Swap "title bar" for "window header" throughout the material below, leaving every other part the same. Reproduce all of it without the pictures.
*** Supplied entries
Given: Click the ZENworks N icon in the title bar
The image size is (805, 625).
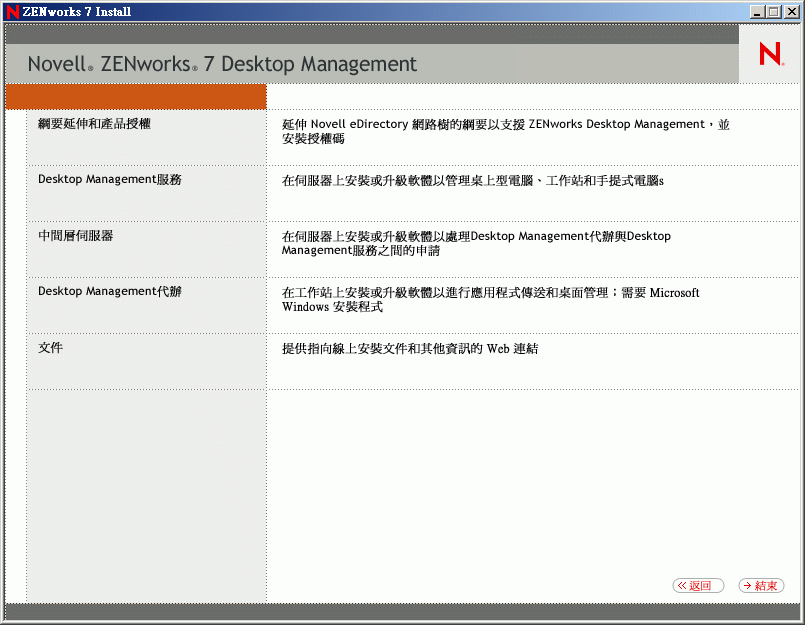Looking at the screenshot, I should (12, 11).
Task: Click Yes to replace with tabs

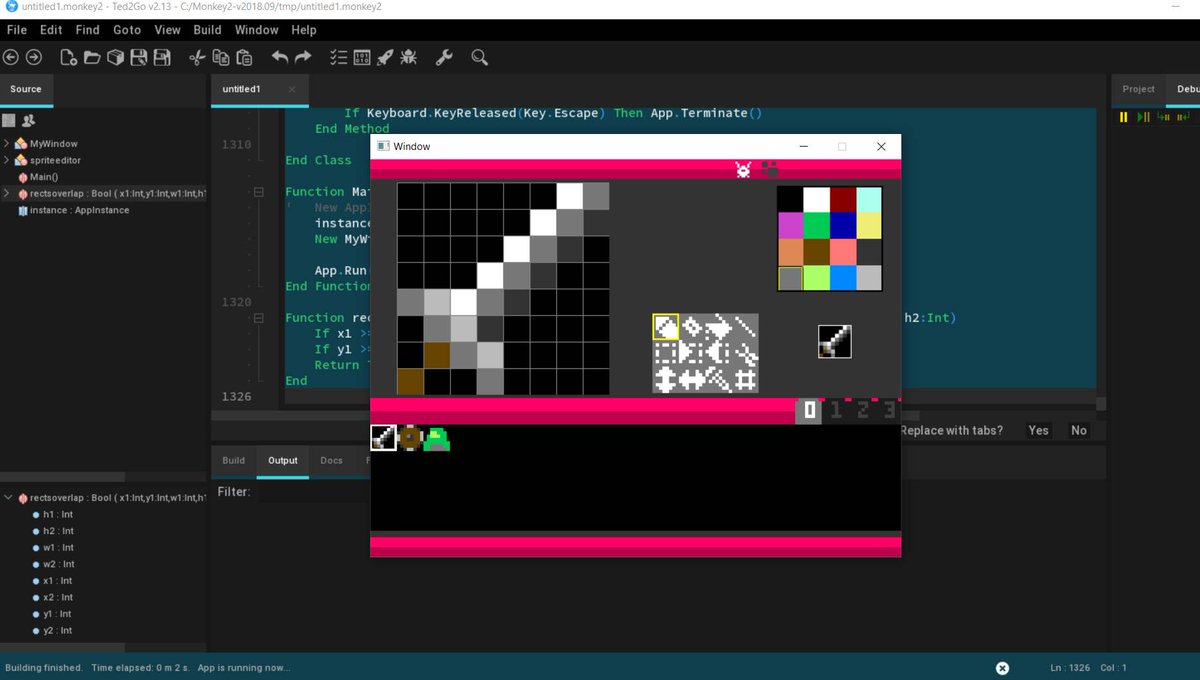Action: (1038, 430)
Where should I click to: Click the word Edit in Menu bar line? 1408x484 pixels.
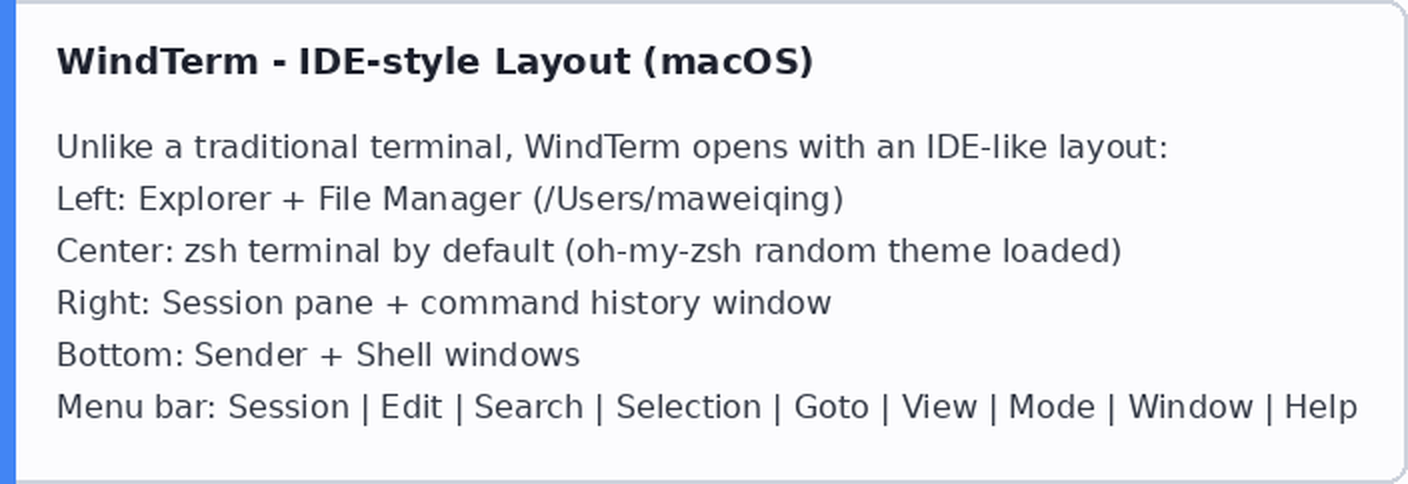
******
| Expected output |
Given: Click the ZENworks N icon in the window header
The image size is (805, 625).
Looking at the screenshot, I should (12, 11).
Task: Click Yes to replace with tabs

Action: (1038, 430)
Where should I click to: Click the word Edit in Menu bar line? 1408x484 pixels.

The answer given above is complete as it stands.